**TASK**
Please answer these questions about the Ask Me Anything post:
1. In what city was the Ask Me Anything event held?
2. How many books does the speaker offer to give the person who asked for six books on marriage?
3. What does the speaker call "your textbook"?

**GIVEN PASSAGE**
Skip to content ↓

Ask Me Anything: Advice for Marriage and Concerns in the Church Today

Ask Me Anything church

One of my favorite things to do is answer questions, and especially when I’ve got no idea what those questions will be. Today I’ve got two more short videos for you, both of which were shot at a recent Ask Me Anything event in London, England. The first is some advice for those about to get married while the second discusses what I think are the foremost concerns in the church today.

Transcript

What kind of advice would you give a person in your congregation who is about to get married?

Yes, man, I had somebody get in touch with me a little while ago and say, I’m about to get married, what are the top six books on marriage? My wife and I want to read six books on marriage. And I said, I’ll give you two books and I want you to get with people in your church.

Find married people, a wife who looks like she really loves her husband, a husband who looks like he really loves his wife, or even better a husband and wife who look like they really, really dig one another, even after many years of marriage, and just spend time with them.

So, find a couple of good books, you’ve got lots to choose from on marriage and read them, read them together, but man, get with people in your church. God gives us the church for that reason, so we can model Christian life, model godliness, model marriage to one another. And I think Christian couples should be honored and blessed if someone comes and says, we want to be like you, so can we spend time with you. That might cut hard against your Britishness, that might cut hard against your personality, but I think that’s well in play in the Christian life, in the Christian church. I mean, we are in community and it ought to be a way that you’re learning because books are great, but you don’t know that person, you don’t really know what’s going on, you don’t get to see the body language, you don’t get to see the look in his eye when she does something or when he does something. You know, all of that is instructive, you don’t get to see Tim Keller do family devotions, right. But you can do that, invite yourself over to someone’s house and stick around for an evening and see how they do family devotions, see how they discipline kids when they’re naughty, just be around them. See how they love one another, see how they relate. Really the other marriages in the church, that is your textbook. See how they apply God’s truth in particular circumstances.

I think one of the funny things you realize pretty quickly in marriage is that you think you’re normal, your marriage is normal and everyone else’s marriage is weird. You know, either they’re overbearing or they’re too casual or something, but you realize there’s this massive spectrum of normalcy in marriage. People relate very, very differently and that’s awesome, that’s part of the joy of it, is we can be ourselves and we can be a unique couple

What is your foremost concern for the church in the 21st century?

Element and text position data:
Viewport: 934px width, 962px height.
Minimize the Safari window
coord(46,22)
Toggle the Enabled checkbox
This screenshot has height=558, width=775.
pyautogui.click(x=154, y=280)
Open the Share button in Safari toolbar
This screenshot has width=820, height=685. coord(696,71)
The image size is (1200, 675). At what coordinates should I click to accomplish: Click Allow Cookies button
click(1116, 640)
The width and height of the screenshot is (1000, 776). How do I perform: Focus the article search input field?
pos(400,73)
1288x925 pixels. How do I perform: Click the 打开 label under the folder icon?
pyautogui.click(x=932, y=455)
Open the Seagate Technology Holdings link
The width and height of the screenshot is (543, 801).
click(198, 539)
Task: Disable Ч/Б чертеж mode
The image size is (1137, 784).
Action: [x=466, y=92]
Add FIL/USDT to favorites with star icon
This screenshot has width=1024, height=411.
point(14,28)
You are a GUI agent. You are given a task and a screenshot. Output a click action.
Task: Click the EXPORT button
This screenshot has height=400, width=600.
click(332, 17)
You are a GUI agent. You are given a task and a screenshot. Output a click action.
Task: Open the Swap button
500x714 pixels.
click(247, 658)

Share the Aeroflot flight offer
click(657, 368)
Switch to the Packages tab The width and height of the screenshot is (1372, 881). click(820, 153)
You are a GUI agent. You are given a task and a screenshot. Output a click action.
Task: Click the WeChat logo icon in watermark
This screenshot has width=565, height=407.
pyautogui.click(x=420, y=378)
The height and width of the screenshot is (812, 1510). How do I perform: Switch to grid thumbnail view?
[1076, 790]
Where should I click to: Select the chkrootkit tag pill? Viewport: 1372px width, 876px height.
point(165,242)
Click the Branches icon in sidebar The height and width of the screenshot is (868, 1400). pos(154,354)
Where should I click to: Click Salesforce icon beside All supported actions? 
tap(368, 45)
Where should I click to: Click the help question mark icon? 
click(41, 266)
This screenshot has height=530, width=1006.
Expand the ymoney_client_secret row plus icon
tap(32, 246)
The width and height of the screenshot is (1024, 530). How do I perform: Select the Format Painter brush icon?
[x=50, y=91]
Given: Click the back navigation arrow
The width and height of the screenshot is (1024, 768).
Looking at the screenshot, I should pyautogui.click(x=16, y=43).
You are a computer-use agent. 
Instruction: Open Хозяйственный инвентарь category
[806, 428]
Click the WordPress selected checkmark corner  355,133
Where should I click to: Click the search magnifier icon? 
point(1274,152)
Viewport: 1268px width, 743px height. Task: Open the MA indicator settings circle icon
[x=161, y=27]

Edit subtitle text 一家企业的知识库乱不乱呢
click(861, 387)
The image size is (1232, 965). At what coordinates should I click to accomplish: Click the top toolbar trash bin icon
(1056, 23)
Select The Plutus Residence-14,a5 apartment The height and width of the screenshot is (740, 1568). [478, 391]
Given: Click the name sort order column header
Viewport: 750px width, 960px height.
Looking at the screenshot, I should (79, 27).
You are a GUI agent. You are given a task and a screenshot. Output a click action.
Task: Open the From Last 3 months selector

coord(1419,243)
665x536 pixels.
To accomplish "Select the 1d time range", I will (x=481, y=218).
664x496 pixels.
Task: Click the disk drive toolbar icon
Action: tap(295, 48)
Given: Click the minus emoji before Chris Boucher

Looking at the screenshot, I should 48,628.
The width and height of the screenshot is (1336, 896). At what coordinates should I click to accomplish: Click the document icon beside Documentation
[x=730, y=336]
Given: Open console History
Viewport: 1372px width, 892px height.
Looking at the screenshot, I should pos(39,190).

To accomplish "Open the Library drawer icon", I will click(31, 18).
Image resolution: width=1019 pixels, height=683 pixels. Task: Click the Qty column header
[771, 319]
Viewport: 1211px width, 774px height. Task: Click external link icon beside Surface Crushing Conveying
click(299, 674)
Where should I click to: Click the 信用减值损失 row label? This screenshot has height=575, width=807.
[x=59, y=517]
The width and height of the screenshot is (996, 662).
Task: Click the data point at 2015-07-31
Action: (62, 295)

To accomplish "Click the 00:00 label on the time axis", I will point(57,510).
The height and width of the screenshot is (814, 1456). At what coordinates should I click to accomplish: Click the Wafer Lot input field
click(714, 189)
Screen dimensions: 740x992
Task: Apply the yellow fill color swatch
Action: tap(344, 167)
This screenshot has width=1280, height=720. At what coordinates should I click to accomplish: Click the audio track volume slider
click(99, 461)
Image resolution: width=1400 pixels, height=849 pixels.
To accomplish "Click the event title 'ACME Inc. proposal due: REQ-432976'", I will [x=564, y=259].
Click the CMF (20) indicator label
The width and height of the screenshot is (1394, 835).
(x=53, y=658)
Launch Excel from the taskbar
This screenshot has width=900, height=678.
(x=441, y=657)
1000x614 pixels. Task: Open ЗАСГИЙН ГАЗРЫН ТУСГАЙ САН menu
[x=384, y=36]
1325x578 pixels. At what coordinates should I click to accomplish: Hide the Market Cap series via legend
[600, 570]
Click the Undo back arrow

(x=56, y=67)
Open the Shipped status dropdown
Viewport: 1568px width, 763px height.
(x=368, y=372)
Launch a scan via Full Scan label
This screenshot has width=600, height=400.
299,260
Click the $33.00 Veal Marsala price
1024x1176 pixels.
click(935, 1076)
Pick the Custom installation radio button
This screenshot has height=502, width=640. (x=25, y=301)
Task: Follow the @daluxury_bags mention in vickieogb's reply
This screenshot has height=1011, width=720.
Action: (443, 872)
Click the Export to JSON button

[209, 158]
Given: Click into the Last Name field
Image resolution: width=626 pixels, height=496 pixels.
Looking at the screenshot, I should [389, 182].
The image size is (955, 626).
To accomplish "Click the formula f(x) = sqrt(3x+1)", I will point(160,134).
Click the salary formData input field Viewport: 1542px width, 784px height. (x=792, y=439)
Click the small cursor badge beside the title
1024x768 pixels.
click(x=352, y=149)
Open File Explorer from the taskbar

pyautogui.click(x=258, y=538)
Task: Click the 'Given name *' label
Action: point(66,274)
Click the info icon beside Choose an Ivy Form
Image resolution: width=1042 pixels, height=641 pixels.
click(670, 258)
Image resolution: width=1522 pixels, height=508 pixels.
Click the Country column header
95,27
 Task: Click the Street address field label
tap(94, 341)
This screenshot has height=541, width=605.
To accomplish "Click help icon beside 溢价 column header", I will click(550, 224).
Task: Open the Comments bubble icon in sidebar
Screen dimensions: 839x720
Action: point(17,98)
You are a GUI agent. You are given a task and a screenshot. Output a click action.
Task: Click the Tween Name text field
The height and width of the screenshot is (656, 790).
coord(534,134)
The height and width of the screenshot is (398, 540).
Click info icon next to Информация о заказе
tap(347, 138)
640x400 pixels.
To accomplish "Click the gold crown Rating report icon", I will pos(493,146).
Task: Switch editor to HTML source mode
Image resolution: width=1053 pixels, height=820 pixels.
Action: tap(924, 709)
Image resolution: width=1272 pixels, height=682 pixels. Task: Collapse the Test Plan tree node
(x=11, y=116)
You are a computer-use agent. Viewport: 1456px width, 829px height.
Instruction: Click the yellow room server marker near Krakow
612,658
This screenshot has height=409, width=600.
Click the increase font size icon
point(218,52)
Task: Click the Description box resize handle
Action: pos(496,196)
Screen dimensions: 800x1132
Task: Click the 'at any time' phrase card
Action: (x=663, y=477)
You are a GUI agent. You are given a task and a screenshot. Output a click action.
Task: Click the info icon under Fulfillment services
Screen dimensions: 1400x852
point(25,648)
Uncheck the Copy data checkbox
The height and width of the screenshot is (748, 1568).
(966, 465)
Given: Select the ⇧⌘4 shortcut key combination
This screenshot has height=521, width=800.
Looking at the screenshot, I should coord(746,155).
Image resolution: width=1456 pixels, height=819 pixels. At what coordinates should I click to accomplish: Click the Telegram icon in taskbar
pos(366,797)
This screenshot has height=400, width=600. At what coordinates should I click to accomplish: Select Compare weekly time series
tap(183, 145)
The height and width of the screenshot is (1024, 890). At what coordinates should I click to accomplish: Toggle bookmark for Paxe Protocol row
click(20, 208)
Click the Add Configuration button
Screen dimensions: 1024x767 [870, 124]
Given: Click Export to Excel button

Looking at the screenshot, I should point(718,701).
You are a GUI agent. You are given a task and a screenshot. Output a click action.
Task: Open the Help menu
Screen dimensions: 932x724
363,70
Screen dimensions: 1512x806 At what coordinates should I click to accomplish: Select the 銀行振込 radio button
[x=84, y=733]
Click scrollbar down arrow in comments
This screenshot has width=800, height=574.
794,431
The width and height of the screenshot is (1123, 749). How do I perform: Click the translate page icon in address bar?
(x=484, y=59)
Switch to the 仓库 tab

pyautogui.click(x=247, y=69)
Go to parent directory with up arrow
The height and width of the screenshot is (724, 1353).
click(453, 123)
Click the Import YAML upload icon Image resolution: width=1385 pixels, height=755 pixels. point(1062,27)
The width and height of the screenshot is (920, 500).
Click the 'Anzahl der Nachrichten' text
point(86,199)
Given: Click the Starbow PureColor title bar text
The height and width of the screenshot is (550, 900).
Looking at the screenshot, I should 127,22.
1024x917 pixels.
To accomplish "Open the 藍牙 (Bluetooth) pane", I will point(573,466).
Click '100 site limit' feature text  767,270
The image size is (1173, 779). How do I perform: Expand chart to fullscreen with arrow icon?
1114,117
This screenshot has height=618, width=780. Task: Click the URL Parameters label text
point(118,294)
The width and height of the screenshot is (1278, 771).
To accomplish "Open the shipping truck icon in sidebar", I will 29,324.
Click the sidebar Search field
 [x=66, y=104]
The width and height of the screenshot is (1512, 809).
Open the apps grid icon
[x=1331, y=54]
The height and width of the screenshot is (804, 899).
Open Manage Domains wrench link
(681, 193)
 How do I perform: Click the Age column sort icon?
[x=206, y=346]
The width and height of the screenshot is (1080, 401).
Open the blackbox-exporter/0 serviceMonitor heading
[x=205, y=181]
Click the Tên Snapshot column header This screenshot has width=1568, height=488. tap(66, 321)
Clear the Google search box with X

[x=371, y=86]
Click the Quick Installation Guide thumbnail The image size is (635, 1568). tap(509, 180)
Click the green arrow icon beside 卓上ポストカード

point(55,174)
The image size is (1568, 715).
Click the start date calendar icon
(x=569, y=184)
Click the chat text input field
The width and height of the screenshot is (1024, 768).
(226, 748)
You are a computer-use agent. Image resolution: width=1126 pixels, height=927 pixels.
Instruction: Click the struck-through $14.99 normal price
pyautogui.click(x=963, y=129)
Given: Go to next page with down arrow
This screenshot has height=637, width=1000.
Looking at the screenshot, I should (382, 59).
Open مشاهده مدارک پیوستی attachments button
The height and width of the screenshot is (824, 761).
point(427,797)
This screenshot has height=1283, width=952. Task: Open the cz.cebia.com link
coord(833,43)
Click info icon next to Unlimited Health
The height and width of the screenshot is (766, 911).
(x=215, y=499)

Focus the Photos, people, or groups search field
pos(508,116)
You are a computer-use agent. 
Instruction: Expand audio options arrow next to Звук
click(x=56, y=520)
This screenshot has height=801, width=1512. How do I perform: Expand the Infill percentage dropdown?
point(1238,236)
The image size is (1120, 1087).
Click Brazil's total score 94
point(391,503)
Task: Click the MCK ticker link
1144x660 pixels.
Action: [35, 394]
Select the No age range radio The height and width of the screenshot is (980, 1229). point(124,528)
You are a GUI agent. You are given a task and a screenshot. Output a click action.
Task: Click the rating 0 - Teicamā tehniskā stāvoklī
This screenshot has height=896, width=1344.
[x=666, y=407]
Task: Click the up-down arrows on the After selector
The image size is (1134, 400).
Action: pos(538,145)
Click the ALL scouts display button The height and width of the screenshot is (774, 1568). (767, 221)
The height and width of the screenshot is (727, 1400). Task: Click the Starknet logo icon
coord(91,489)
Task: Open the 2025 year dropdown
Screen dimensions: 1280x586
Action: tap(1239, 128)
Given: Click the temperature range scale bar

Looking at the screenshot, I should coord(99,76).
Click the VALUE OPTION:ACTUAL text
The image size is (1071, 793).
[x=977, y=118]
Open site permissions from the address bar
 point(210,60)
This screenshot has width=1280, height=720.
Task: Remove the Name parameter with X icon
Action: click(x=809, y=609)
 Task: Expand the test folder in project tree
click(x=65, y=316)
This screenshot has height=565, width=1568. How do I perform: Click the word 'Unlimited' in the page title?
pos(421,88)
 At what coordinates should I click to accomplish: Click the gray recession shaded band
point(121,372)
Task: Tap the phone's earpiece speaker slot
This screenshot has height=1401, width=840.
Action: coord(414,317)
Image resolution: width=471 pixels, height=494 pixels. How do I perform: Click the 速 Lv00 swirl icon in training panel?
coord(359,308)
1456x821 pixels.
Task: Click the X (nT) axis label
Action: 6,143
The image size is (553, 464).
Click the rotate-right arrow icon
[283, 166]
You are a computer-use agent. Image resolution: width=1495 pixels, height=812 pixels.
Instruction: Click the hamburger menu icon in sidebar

**TASK ANSWER**
1. London, England.
2. Two.
3. The other marriages in the church.